EXERCISE PROMPT: Rewrite the listing below as a numbered list, leaving out any blank lines.

DATA FOR THIS EXERCISE:
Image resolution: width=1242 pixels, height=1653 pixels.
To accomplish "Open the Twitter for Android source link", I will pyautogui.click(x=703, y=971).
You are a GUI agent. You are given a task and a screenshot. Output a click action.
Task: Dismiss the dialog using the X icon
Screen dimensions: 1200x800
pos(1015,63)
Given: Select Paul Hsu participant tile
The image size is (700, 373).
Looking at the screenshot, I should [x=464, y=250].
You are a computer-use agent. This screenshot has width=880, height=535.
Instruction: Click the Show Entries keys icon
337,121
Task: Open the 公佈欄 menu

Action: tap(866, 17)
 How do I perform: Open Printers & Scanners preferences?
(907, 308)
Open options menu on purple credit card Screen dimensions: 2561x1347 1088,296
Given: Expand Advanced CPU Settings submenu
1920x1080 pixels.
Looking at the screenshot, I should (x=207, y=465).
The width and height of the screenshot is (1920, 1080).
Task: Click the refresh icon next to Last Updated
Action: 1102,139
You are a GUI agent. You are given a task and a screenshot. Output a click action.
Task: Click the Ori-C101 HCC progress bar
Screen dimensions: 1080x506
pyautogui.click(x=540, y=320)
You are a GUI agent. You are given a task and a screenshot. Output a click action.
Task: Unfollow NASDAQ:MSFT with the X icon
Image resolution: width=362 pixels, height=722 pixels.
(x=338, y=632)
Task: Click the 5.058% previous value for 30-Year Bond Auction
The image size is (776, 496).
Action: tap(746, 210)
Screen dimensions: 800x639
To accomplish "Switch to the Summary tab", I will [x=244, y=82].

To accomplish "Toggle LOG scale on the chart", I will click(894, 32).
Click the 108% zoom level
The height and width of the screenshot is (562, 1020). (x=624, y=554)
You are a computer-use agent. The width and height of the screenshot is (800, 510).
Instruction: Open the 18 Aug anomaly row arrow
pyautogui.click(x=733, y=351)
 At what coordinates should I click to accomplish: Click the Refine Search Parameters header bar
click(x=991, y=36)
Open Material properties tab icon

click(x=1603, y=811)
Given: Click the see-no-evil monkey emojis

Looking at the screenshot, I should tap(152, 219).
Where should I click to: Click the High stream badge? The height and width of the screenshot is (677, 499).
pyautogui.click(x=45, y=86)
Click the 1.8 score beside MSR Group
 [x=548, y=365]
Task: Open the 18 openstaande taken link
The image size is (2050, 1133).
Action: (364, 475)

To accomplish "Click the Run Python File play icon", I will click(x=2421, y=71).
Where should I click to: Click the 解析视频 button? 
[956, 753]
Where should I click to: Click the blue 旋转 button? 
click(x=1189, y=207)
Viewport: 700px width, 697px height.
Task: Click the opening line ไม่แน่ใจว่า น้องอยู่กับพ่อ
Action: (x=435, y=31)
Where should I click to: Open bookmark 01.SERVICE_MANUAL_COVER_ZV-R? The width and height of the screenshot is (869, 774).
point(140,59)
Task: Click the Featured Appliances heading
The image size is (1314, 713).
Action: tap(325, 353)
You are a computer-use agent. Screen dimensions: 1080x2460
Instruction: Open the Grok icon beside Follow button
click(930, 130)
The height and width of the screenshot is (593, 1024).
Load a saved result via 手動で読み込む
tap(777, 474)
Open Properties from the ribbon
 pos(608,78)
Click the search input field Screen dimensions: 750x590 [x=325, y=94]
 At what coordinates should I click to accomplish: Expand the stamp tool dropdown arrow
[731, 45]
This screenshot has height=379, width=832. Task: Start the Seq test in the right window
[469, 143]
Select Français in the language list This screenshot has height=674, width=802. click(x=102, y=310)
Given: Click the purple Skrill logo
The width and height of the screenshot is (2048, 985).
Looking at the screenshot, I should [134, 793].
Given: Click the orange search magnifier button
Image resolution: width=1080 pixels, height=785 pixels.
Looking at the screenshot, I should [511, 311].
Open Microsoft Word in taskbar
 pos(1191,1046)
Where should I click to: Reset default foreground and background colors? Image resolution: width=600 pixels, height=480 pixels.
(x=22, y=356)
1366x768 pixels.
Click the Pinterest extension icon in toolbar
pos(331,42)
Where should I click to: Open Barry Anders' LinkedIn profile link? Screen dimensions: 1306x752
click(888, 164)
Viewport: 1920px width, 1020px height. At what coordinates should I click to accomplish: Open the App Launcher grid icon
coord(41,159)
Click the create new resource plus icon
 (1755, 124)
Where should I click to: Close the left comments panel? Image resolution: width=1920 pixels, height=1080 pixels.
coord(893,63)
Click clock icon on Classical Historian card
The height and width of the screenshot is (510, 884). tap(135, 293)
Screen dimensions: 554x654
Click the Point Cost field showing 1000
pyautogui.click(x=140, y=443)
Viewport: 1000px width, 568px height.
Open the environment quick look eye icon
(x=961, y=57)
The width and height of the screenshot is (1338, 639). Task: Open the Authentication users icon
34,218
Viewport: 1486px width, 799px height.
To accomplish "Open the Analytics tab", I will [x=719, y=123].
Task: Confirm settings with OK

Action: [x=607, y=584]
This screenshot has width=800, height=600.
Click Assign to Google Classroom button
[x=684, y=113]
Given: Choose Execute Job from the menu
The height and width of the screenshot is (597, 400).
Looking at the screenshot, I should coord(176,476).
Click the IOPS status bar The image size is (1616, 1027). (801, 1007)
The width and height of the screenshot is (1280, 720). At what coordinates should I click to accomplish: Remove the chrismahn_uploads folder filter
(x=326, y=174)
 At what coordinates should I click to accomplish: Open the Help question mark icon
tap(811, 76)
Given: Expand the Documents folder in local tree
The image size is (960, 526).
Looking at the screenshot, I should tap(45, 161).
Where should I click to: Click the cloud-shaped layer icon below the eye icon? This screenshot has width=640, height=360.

RESULT FOR THIS TASK:
1. Image resolution: width=1242 pixels, height=1653 pixels.
2. To accomplish "Open the Twitter for Android source link", I will pyautogui.click(x=703, y=971).
3. You are a GUI agent. You are given a task and a screenshot. Output a click action.
4. Task: Dismiss the dialog using the X icon
5. Screen dimensions: 1200x800
6. pos(1015,63)
7. Given: Select Paul Hsu participant tile
8. The image size is (700, 373).
9. Looking at the screenshot, I should [x=464, y=250].
10. You are a computer-use agent. This screenshot has width=880, height=535.
11. Instruction: Click the Show Entries keys icon
12. 337,121
13. Task: Open the 公佈欄 menu
14. Action: tap(866, 17)
15.  How do I perform: Open Printers & Scanners preferences?
16. (907, 308)
17. Open options menu on purple credit card Screen dimensions: 2561x1347 1088,296
18. Given: Expand Advanced CPU Settings submenu
19. 1920x1080 pixels.
20. Looking at the screenshot, I should (x=207, y=465).
21. The width and height of the screenshot is (1920, 1080).
22. Task: Click the refresh icon next to Last Updated
23. Action: 1102,139
24. You are a GUI agent. You are given a task and a screenshot. Output a click action.
25. Task: Click the Ori-C101 HCC progress bar
26. Screen dimensions: 1080x506
27. pyautogui.click(x=540, y=320)
28. You are a GUI agent. You are given a task and a screenshot. Output a click action.
29. Task: Unfollow NASDAQ:MSFT with the X icon
30. Image resolution: width=362 pixels, height=722 pixels.
31. (x=338, y=632)
32. Task: Click the 5.058% previous value for 30-Year Bond Auction
33. The image size is (776, 496).
34. Action: tap(746, 210)
35. Screen dimensions: 800x639
36. To accomplish "Switch to the Summary tab", I will [x=244, y=82].
37. To accomplish "Toggle LOG scale on the chart", I will click(894, 32).
38. Click the 108% zoom level
39. The height and width of the screenshot is (562, 1020). (x=624, y=554)
40. You are a computer-use agent. The width and height of the screenshot is (800, 510).
41. Instruction: Open the 18 Aug anomaly row arrow
42. pyautogui.click(x=733, y=351)
43.  At what coordinates should I click to accomplish: Click the Refine Search Parameters header bar
44. click(x=991, y=36)
45. Open Material properties tab icon
46. click(x=1603, y=811)
47. Given: Click the see-no-evil monkey emojis
48. Looking at the screenshot, I should tap(152, 219).
49. Where should I click to: Click the High stream badge? The height and width of the screenshot is (677, 499).
50. pyautogui.click(x=45, y=86)
51. Click the 1.8 score beside MSR Group
52.  [x=548, y=365]
53. Task: Open the 18 openstaande taken link
54. The image size is (2050, 1133).
55. Action: (364, 475)
56. To accomplish "Click the Run Python File play icon", I will click(x=2421, y=71).
57. Where should I click to: Click the 解析视频 button? 
58. [956, 753]
59. Where should I click to: Click the blue 旋转 button? 
60. click(x=1189, y=207)
61. Viewport: 700px width, 697px height.
62. Task: Click the opening line ไม่แน่ใจว่า น้องอยู่กับพ่อ
63. Action: (x=435, y=31)
64. Where should I click to: Open bookmark 01.SERVICE_MANUAL_COVER_ZV-R? The width and height of the screenshot is (869, 774).
65. point(140,59)
66. Task: Click the Featured Appliances heading
67. The image size is (1314, 713).
68. Action: tap(325, 353)
69. You are a computer-use agent. Screen dimensions: 1080x2460
70. Instruction: Open the Grok icon beside Follow button
71. click(930, 130)
72. The height and width of the screenshot is (593, 1024).
73. Load a saved result via 手動で読み込む
74. tap(777, 474)
75. Open Properties from the ribbon
76.  pos(608,78)
77. Click the search input field Screen dimensions: 750x590 [x=325, y=94]
78.  At what coordinates should I click to accomplish: Expand the stamp tool dropdown arrow
79. [731, 45]
80. This screenshot has height=379, width=832. Task: Start the Seq test in the right window
81. [469, 143]
82. Select Français in the language list This screenshot has height=674, width=802. click(x=102, y=310)
83. Given: Click the purple Skrill logo
84. The width and height of the screenshot is (2048, 985).
85. Looking at the screenshot, I should [134, 793].
86. Given: Click the orange search magnifier button
87. Image resolution: width=1080 pixels, height=785 pixels.
88. Looking at the screenshot, I should [511, 311].
89. Open Microsoft Word in taskbar
90.  pos(1191,1046)
91. Where should I click to: Reset default foreground and background colors? Image resolution: width=600 pixels, height=480 pixels.
92. (x=22, y=356)
93. 1366x768 pixels.
94. Click the Pinterest extension icon in toolbar
95. pos(331,42)
96. Where should I click to: Open Barry Anders' LinkedIn profile link? Screen dimensions: 1306x752
97. click(888, 164)
98. Viewport: 1920px width, 1020px height. At what coordinates should I click to accomplish: Open the App Launcher grid icon
99. coord(41,159)
100. Click the create new resource plus icon
101.  (1755, 124)
102. Where should I click to: Close the left comments panel? Image resolution: width=1920 pixels, height=1080 pixels.
103. coord(893,63)
104. Click clock icon on Classical Historian card
105. The height and width of the screenshot is (510, 884). tap(135, 293)
106. Screen dimensions: 554x654
107. Click the Point Cost field showing 1000
108. pyautogui.click(x=140, y=443)
109. Viewport: 1000px width, 568px height.
110. Open the environment quick look eye icon
111. (x=961, y=57)
112. The width and height of the screenshot is (1338, 639). Task: Open the Authentication users icon
113. 34,218
114. Viewport: 1486px width, 799px height.
115. To accomplish "Open the Analytics tab", I will [x=719, y=123].
116. Task: Confirm settings with OK
117. Action: [x=607, y=584]
118. This screenshot has width=800, height=600.
119. Click Assign to Google Classroom button
120. [x=684, y=113]
121. Given: Choose Execute Job from the menu
122. The height and width of the screenshot is (597, 400).
123. Looking at the screenshot, I should coord(176,476).
124. Click the IOPS status bar The image size is (1616, 1027). (801, 1007)
125. The width and height of the screenshot is (1280, 720). At what coordinates should I click to accomplish: Remove the chrismahn_uploads folder filter
126. (x=326, y=174)
127.  At what coordinates should I click to accomplish: Open the Help question mark icon
128. tap(811, 76)
129. Given: Expand the Documents folder in local tree
130. The image size is (960, 526).
131. Looking at the screenshot, I should tap(45, 161).
132. Where should I click to: Click the cloud-shaped layer icon below the eye icon? This screenshot has width=640, height=360.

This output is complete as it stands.